Ainsi s’explique le changement de valeur éprouvé par les divers animaux. « Quand Louis IX rentra en France, dit M. Francisque Michel[1], il s’arrêta quelque temps à Hyères pour se procurer des chevaux et les amener avec lui. L’abbé de Cluny lui en présenta deux, l’un pour lui, l’autre pour la reine, et le même historien (Jean, sire de Joinville) ne les estime pas moins de 500 livres chacun, c’est-à-dire près de 10,000 francs de notre monnaie. Ainsi qu’on l’a fait rembarquer avant nous, si ce dernier prix est énorme, même relativement à nos jours, qu’était-ce donc pour un temps où, comme on le voit dans une note du fabliau d’Aucassin, un bœuf de charrue valait vingt sous ? » Sans remonter si loin dans notre histoire et sans citer pour exemple des animaux de choix, on peut parfaitement comprendre qu’en raison de leur prix on ait réservé les chevaux exclusivement pour le travail. D’après le comte de La Roche-Aymon, de 1788 à 1791, les chevaux de chasseurs, de hussards, élevés dans la Navarre et le Limousin, revenaient, rendus dans les régimens, au prix moyen de 700 à 800 francs, et la paire de bœufs ne se vendait alors que de 300 à 400 francs[2]. Avec ces prix, on n’avait aucun intérêt à consommer du cheval. Aujourd’hui les conditions sont bien différentes. La valeur commerciale des chevaux a incomparablement moins augmenté que celle des bêtes de boucherie : une paire de bœufs limousins se vend 800, 900 francs, et souvent plus.

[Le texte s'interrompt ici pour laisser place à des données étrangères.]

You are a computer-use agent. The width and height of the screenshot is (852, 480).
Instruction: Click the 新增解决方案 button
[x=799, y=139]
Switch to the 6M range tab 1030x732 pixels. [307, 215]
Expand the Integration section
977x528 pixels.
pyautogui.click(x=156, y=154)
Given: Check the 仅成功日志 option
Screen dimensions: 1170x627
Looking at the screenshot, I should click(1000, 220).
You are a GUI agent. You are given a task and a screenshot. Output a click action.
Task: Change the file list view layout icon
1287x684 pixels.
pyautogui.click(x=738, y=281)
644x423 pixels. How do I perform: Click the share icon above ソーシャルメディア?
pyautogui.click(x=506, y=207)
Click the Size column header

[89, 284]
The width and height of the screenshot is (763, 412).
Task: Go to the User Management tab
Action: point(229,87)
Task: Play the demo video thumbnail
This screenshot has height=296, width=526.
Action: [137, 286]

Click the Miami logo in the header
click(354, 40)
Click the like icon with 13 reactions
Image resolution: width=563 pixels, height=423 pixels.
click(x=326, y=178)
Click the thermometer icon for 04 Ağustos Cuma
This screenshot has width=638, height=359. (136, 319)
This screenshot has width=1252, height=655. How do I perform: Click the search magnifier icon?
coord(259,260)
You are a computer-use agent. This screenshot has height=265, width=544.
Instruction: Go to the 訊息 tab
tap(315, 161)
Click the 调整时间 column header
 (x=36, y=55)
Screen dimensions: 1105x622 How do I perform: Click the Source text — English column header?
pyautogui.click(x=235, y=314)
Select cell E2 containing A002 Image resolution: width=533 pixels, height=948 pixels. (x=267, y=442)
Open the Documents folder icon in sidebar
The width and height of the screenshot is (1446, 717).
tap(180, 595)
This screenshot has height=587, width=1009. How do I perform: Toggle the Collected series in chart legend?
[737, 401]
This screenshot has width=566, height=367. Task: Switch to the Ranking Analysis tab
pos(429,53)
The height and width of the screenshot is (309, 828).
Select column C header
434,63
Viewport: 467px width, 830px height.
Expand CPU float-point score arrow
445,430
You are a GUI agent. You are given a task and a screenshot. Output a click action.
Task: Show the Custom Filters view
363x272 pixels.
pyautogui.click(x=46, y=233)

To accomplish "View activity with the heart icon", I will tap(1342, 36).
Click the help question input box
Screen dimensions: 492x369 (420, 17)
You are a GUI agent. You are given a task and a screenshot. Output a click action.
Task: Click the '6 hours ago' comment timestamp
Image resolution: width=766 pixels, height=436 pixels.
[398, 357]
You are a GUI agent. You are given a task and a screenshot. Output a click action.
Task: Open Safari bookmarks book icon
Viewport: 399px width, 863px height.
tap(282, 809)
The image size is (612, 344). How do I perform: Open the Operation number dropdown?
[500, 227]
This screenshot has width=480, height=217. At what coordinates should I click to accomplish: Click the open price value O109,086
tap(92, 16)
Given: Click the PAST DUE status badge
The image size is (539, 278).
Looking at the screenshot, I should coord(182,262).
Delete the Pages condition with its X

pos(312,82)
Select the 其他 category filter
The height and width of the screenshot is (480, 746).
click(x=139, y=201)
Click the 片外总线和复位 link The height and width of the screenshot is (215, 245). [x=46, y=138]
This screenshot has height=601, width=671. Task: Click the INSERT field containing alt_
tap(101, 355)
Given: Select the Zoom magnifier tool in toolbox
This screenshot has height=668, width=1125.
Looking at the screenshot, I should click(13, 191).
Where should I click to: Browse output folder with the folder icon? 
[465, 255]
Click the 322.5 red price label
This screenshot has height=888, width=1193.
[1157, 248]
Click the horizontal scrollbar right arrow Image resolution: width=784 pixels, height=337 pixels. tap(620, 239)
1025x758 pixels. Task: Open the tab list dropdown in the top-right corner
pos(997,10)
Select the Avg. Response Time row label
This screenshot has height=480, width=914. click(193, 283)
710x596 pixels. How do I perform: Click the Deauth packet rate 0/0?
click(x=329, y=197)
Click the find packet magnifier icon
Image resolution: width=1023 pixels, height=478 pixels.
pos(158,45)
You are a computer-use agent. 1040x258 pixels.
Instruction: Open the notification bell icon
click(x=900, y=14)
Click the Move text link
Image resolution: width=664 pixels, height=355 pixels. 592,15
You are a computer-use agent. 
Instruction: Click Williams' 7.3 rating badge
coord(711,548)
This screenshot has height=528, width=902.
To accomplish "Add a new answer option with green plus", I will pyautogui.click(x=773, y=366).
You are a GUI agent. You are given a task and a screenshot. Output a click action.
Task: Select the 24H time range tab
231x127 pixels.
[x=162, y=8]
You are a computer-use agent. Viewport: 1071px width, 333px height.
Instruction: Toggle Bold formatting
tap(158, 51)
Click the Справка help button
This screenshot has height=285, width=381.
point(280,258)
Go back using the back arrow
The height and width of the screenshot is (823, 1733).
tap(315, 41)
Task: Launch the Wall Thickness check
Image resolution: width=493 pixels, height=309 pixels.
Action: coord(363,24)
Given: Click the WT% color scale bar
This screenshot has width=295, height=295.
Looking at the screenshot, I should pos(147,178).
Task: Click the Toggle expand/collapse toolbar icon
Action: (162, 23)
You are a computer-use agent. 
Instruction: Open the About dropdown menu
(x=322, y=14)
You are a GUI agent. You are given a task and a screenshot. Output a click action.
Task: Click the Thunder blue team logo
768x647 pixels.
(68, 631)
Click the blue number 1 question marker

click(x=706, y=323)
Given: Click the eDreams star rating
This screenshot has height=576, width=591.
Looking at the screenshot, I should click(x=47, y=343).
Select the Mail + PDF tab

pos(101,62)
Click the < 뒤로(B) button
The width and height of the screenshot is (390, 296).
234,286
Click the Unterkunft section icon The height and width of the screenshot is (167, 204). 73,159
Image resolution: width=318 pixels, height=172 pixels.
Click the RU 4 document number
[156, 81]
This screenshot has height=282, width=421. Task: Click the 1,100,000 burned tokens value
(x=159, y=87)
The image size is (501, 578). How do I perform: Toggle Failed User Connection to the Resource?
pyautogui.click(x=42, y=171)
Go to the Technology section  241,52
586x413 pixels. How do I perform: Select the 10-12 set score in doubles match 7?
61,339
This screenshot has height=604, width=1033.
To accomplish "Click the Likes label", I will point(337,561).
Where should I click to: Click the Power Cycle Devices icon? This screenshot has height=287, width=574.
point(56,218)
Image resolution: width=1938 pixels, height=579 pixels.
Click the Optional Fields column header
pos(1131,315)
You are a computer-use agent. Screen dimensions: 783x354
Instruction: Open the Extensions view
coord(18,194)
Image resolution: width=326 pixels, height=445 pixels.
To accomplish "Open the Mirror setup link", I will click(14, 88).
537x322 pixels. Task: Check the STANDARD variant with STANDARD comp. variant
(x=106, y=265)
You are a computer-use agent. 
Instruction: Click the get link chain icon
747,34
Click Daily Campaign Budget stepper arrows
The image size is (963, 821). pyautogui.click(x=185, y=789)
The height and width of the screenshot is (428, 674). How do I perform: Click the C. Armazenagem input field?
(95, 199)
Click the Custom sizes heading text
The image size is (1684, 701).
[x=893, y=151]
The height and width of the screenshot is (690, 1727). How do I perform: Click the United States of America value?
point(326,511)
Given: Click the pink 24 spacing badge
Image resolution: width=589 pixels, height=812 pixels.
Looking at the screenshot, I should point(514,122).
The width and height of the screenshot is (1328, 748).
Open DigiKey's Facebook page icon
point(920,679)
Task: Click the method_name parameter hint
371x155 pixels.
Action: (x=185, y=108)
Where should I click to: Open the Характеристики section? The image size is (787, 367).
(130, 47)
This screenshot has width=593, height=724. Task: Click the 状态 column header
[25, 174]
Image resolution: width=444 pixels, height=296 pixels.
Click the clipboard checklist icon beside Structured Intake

Du reste, s’il y a eu préjugé contre l’usage de la viande de cheval, il faut espérer qu’il n’existe plus. Les Danois sont redevenus hippophages depuis le siège que la ville de Copenhague a eu à soutenir au commencement du siècle. La guerre aura sans doute pour les Français la même influence salutaire. Beaucoup de personnes qui en consomment pendant le siège y renonceront probablement quand elles auront de la viande de bœuf et de mouton, quand la volaille et le gibier nous arriveront comme à l’ordinaire ; mais il restera cette conviction générale, que le cheval peut fournir à la consommation de l’homme une viande supérieure à celle d’un grand nombre d’animaux ruminans débités aujourd’hui dans les boucheries. On n’abattra pas les chevaux jeunes et vigoureux, mais ceux auxquels surviennent des accidens. Aujourd’hui ils ne sont pas perdus pour le consommateur seulement dans les villes, où on utilise leurs débris pour l’industrie ; ils le sont aussi à peu près

  1. Du Passé et de l’avenir des haras, p. 34.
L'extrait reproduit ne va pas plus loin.